Often a source of confusion, this guide to what constitutes a company limited by guarantee should help.

Companies limited by guarantee is one aspect of financial reporting that causes more confusion than it should when, in reality, it is fairly straightforward.

A company limited by guarantee is just a limited company, but with the obvious difference to the usual company entity of there being no share capital. The company’s members are guarantors rather than shareholders.

This form of company entity is often used by charities, but not all companies limited by guarantee are charitable in nature. Other common uses for this type of company are membership organisations and clubs, including sports associations. It is less likely to be used by a normal trading business, as profits cannot be distributed to members by way of a dividend.

The same rules and regulations apply to companies limited by guarantee as to companies with a share capital. This means that the company will have to file accounts at Companies House within the usual deadline, file annual returns, keep proper accounting records, appoint directors and file returns with HMRC. If the company is a charity, registered with the Charity Commission, it is likely that HMRC will not require a CT600 and there will be no corporation tax to pay. But this is not a blanket exemption, and the status of being limited by guarantee does not, of itself, allow a company to escape the liability to corporation tax. The company is required to have at least one director.

Main difference

The main difference between a company limited by guarantee and one limited by shares is that the liability of shareholders is limited to the amount unpaid on shares, whereas the liability of guarantors (the members of a company limited by guarantee) is limited to the amount that they guaranteed. In most cases the amount guaranteed will be £1 per member (similar to the ordinary £1 share in a company limited by shares).

Members cannot receive dividends, and will usually be involved due to their commitment to the company’s objectives, rather than to benefit financially. The memorandum and articles will usually differ from those of the standard share capital company and will generally include a defined list of specific objectives, and also a clause that prohibits the distribution of surplus profits.

The balance sheet of a company limited by guarantee will be the same as that of a company limited by shares, apart from the fact that it will have no share capital. The bottom section of the balance sheet should be headed ‘Reserves’ rather than the usual ‘Shareholders’ funds’. There is no requirement, but it is common practice, to also include a note disclosing the guarantees; something simple such as: ‘The company is limited by guarantee of members and does not have a share capital. The liability of members is limited to £1.’

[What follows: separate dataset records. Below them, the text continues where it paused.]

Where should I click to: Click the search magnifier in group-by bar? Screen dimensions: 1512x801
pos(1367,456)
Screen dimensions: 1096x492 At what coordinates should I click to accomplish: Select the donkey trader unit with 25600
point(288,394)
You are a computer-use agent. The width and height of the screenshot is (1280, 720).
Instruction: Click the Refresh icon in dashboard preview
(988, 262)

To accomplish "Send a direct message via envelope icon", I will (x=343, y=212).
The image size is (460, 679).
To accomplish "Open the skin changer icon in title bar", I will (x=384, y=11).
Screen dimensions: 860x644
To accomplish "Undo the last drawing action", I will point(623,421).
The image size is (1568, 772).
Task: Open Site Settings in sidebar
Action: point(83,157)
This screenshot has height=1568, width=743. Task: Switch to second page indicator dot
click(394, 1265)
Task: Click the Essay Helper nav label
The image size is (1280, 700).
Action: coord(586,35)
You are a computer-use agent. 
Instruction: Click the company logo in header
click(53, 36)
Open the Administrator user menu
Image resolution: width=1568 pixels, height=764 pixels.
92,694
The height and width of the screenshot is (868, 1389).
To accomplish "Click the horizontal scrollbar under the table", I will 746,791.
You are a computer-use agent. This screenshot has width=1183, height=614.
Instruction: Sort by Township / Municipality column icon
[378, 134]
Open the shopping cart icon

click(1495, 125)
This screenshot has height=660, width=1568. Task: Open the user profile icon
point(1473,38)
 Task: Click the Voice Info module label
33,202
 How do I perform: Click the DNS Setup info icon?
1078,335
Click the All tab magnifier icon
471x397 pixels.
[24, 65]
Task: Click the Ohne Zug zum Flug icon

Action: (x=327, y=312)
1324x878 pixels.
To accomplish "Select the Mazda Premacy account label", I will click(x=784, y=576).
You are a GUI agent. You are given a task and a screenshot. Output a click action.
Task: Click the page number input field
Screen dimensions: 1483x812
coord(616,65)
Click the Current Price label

The usual rules about related parties will apply, and the director(s) will be related parties in the usual way. Whether or not a member falls into the definition of related party will depend on the circumstances.

Payments to members can only be by way of remuneration, as no dividends are possible. If the company is a charity, the members may also be trustees, and there are of course rules about payments to trustees. If the company limited by guarantee is a charity, the disclosure requirements, rules and requirements laid down by the Charity Commission, the Charity SORP and the Charities Acts will also need to be adhered to.